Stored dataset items
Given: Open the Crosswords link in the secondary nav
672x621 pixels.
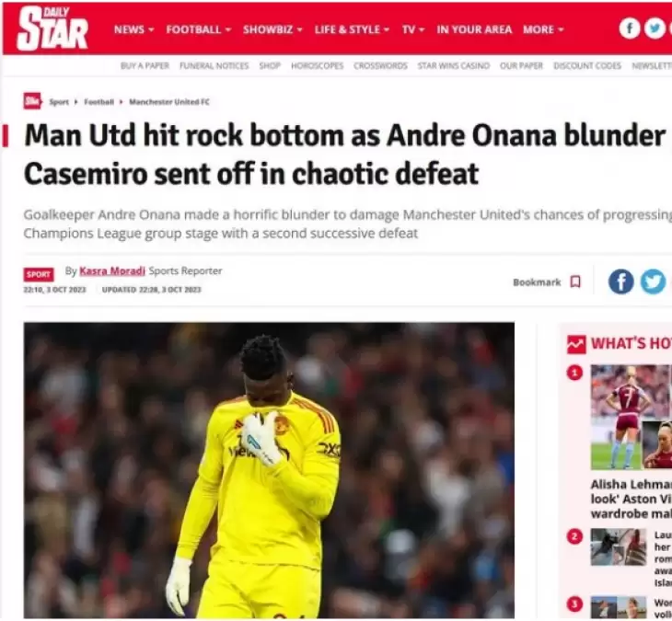Looking at the screenshot, I should tap(380, 65).
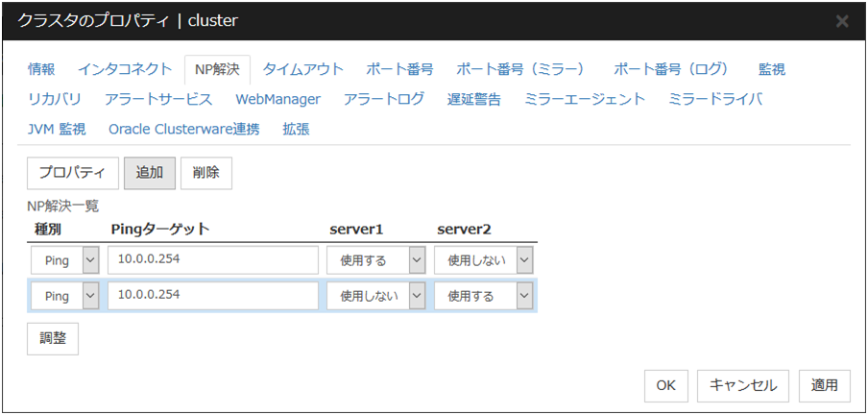The height and width of the screenshot is (415, 868).
Task: Open the JVM 監視 tab
Action: tap(57, 129)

• _EXERCISE GOAL_
Skip every picture and transcribe the data above exactly.

• _REPLY_
Given: Open the Crosswords link in the secondary nav
672x621 pixels.
Looking at the screenshot, I should tap(380, 65).
The height and width of the screenshot is (415, 868).
Task: Open the JVM 監視 tab
Action: tap(57, 129)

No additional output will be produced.